_SHORT PROBLEM_
Please copy the records starting at the line containing "The image size is (800, 668)." and ending at the line containing "pyautogui.click(x=36, y=47)", both included.

_DATASET EXCERPTS_
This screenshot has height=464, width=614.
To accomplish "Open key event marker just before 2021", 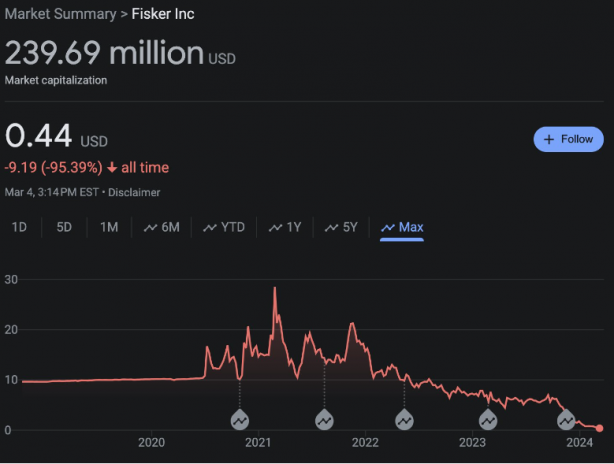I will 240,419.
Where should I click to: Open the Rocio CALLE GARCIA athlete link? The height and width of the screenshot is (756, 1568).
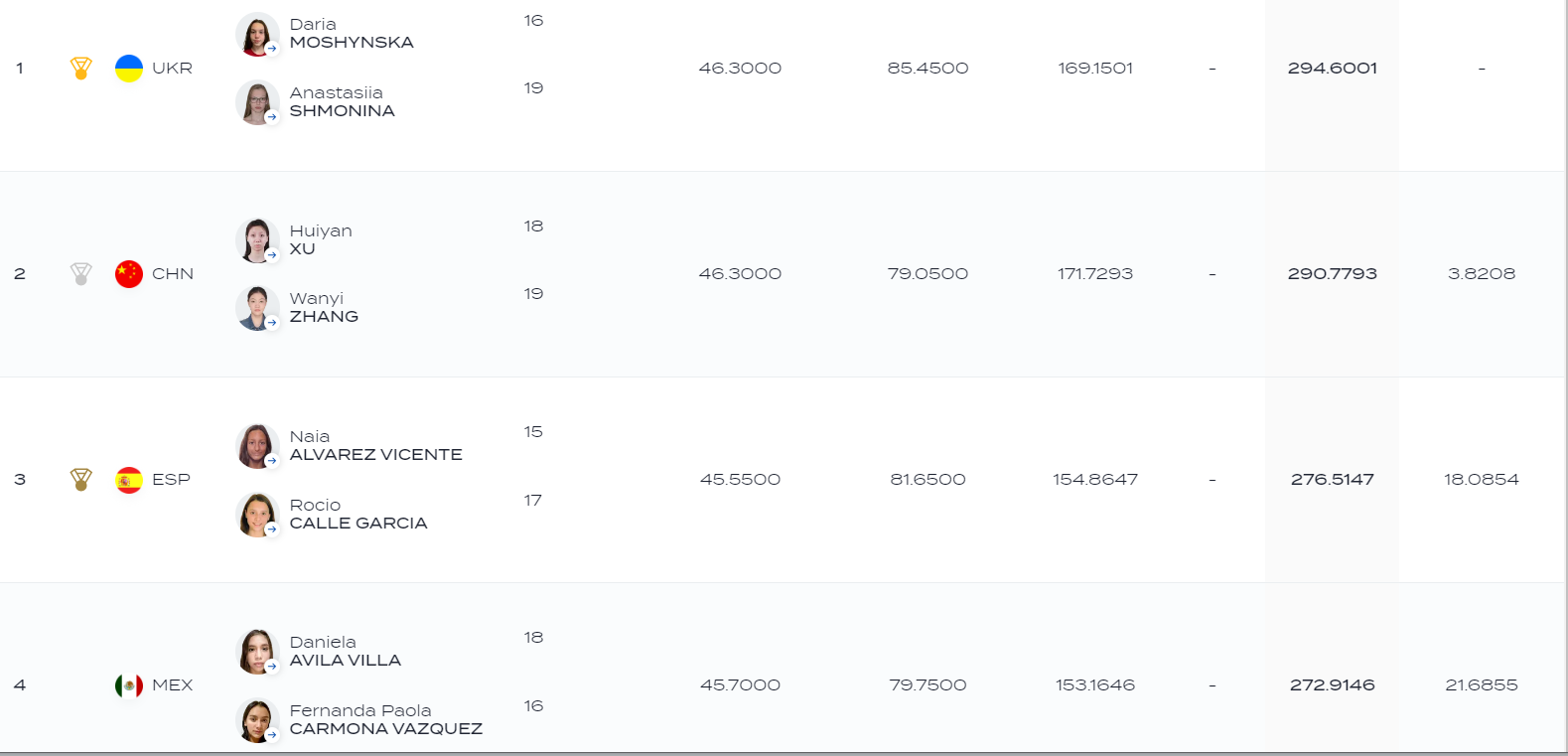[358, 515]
* * *
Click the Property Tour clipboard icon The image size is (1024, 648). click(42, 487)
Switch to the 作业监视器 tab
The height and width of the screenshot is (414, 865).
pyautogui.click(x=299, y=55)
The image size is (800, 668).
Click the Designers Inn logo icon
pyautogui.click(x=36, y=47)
...
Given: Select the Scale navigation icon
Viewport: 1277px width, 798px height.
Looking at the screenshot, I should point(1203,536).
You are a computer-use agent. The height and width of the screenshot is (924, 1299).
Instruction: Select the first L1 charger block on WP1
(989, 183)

_TASK ANSWER_
The image size is (800, 668).
Click the Designers Inn logo icon
pyautogui.click(x=36, y=47)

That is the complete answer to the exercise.